Eliza, you asshole, you leave me sitting in the dark for an hour listening to people scream and moan as their digestive tracts eat themselves. You sadistic bitch. I'm immune to the viruses carried in the infected air, dumbass. I'm insulted you'd think me so stupid. But, you know what, Eliza? I like you, so... I'll forgive you. Who knows maybe I'll make you my secretary a month or two down the line. I'd be glad to have you if you'd take the job.
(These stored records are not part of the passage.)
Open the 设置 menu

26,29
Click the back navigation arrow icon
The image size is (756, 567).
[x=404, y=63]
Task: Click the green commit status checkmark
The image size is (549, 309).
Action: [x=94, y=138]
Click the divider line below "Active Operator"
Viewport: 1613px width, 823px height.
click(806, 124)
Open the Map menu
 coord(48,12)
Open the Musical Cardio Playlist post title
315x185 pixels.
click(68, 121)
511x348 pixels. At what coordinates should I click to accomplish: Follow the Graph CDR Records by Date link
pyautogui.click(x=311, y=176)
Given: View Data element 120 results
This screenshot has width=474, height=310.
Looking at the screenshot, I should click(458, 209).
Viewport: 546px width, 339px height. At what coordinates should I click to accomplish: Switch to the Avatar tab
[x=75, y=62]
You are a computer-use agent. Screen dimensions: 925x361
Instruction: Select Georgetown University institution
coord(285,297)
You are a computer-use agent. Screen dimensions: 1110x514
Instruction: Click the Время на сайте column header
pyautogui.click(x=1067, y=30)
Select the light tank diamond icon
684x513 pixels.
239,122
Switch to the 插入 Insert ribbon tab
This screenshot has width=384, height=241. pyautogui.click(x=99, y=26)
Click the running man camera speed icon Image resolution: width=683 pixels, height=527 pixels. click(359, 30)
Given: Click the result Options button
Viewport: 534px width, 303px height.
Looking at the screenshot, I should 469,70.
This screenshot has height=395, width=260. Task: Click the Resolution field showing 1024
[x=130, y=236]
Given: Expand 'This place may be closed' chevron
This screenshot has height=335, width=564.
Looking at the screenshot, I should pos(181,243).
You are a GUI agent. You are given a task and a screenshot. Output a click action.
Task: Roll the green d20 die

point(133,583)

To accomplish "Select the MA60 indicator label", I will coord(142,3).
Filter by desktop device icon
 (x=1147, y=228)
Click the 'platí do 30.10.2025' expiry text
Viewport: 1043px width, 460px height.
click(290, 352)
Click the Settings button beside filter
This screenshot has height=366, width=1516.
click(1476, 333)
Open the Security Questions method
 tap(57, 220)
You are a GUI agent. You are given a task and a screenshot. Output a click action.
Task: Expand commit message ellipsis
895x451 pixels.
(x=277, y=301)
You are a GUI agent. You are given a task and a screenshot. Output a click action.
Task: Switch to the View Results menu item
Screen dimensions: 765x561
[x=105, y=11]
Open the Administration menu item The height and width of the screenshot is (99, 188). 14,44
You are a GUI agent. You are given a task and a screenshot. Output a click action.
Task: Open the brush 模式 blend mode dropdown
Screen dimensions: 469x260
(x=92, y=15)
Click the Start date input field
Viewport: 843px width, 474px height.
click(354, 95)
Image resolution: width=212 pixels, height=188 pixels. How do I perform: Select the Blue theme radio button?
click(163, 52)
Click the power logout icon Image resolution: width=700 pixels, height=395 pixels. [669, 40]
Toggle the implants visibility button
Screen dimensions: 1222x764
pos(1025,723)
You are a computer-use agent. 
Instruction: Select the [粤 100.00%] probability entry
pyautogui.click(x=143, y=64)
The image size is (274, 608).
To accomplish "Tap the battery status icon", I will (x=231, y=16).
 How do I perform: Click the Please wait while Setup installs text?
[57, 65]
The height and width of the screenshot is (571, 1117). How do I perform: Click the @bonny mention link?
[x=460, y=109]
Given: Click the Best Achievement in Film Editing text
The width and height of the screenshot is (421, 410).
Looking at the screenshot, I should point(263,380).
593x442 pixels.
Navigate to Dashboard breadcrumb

Eliza just shakes her head.

BRIAN

I get it, you're pretty bummed that I'm not dead and this isn't over, but you mustn't have thought your job could stay so easy.

ELIZA

This is Ed.

Eliza stands up out of shot letting ED take her place.

ED

I'm the governmental liaison working between quadrants one through nine and U-G-G.

BRIAN

No, you're Ed. What is with you people and titles?

ED

You will not be able to talk with any member of the U-G-G other than me. I am here to negotiate your surrender.

BRIAN

And what's going to make me surrender?

ED

Missiles, guns, explosives...

BRIAN

Well, Ed, let me tell you this, the lives of everyone on Earth are in my hands. I've said this before, but just know I'm not kidding.

ED

And how's that?

BRIAN

I assume that you are aware of the fact that everyone on this space station apart from me is dead. I did this by infecting them all with viruses I manufactured in my home. In said home is a silo holding a lot more of those deadly diseases, an awful lot more. I am threatening you with the idea that I will release all these diseases that will, in approximately three days, have spread all around the world, killing more or less everybody. There is no way to stop the viruses, no quarantine zone, no nothing. Big boom, everyone dies. That is, if I alone am not made the head of U-G-G, the king of the world, ruler of earth, you get it.

ED

Brian, I'm sure you have friends and family that wouldn't--

BRIAN

Nope, that one won't work.

ED

Then let me ask you this: what will you do when only seven percent of all the human race remain, in space?

BRIAN

Good rhyme. Threaten to kill them all with my viruses and go colonise Mars.

ED

Funny.

BRIAN

Seriously though, right now it's all or nothing. You allow me to run U-G-G or the world and everyone else gets it. Oh, and by the way, you've probably sent people to my home to disable what you assume to be a bomb. It's not, it's simply a container. If it's opened up in any way or even lifted from the floor it's bolted to it will release all the viruses. The only reason it hasn't is because my brain is still alive and I haven't pushed this button.

Brian lifts up a remote.

FLASH

Another scan. Brian groans.

BRIAN

There is a receiver in the silo containing the viruses that is constantly receiving a signal from this remote. When my brain dies or I push this button, the signal stops being sent. Simple. Well, I mean, it hurt quite a bit sticking chunks of metal in my skull, but whatever.

ED

I have no idea what to say.

BRIAN

Well, you wouldn't, you're part of a company that for almost a century hasn't dealt with anything more than people not returning library books on time. You don't know what chaos is, and for some reason neither does the rest of the world.